A lab-on-chip device capable of measuring the density or specific gravity of a fluid as well as mass-based chemical concentration of liquid mixtures to very precise levels of accuracy is covered in this paper.

A variety of density measurement techniques are currently in use. For solids and slurries, gravimetric, gamma ray, microwave and ultrasonic techniques are employed. For liquids floating bulb hydrometers are used for approximate density measurements (2 digits of accuracy), but for more accurate readings (3–5 digits of accuracy) density is most often measured using a resonating glass or metal tube.

The vibrating tube liquid density meter concept dates back to the 1920s, when the measurement of the audio frequency of fluid filled vibrating columns was first employed by Ruben.¹ Between 1965 and 1973, electronically controlled U-shaped oscillating metal and glass tubes and temperature control were applied to the manufacturing density meters.^2,3 Density measurement methodology is simple in such a device, the higher the weight of the fluid, the lower the resonant frequency of the filled tube.

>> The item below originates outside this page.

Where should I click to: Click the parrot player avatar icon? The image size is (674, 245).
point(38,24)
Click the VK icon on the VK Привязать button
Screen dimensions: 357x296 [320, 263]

Applications for density sensors exist in the pharmaceutical, biomedical, nuclear, perfume, petroleum and beverage industries as well as in distilleries, hematology and urology. The device can be used to measure density, specific gravity, proof, °Brix, °Plato, API gravity and chemical concentrations. The beverage industry uses the meter for determining the sucrose, alcohol and extract percentages. Since distilleries are taxed based on alcohol content, measurement accuracy is of great importance. The petroleum industry employs the device to check fuel grade and water and alcohol percentage. Pharmaceutical companies utilize the device for serum, fermenter and lab checks. Acid concentration is checked with a density meter with respect to batteries, electroplating and industrial processing. Urine typically has a specific gravity range of 1.010 to 1.025. Urologists test the specific gravity of urine to assist in diagnosing diabetes, glucosuria, proteinuria, hypertension, stroke, dehydration, toxic poisoning, renal and heart failure.⁴ Density meters have also been employed to measure or control perfume processing, blood hematocrit, deuterium percentage and pesticide concentration.

Experimental

Silicon microtube technology

Laboratory micromachined density sensors have been under basic development for several years.^5–7 In this paper the first laboratory-grade density meter, made using micromachining technology, will be discussed. The fabrication process uses a combination of plasma and wet etching, photolithography, along with wafer bonding to form the microfluidic chips. The Integrated Sensing Systems Inc. (ISSYS) silicon microtube process technology allows tube channel widths to vary from 10 to over 1000 microns in width, which enables design variation in sample size and sensitivity. Fig. 1 shows a comparative cross-section of a single crystal silicon microtube and a human hair at the same magnification (750×). The density or specific gravity sensor employs a chip-level, vacuum packaged, resonating silicon tube. Fig. 2 shows the size of such a U-shaped microtube chip next to a coin. The configuration shown in Fig. 2 was used to take all data cited in this paper. This particular microtube has a cross-section of 500 μm by 120 μm. The process has been described in detail previously^5,7 and involves several micromachined wafer bonding and etch steps to produce the final chip. The silicon tube, shown on the left of Fig. 2, is anodically bonded to glass. This glass wafer contains the metal electrodes and runners used to carry electrical signals. A silicon-capping wafer is bonded to the glass wafer to form the microvacuum chamber. Both a vacuum capped chip and uncapped chip, showing the tube, are presented in Fig. 2. Two half-millimeter diameter holes in the bottom glass chip admit fluid into the U-shaped silicon microtubes. While filled with a fluid, the tube is driven into resonance electrostatically and its motion sensed capacitively using metal electrodes under the tube and accompanying electronic circuits connected to the MEMS (MicroElectroMechanical System) chip via wire bonding. The metal electrodes are formed on the glass wafer and are the same width as the microtubes (500 μm). The resonant frequency of the microtube varies from 11 KHz empty down to 6 KHz when filled with a dense (2 g cm⁻³) fluid. As an example of frequency change, the frequency of a water filled microtube is 8581 Hz at 23 °C.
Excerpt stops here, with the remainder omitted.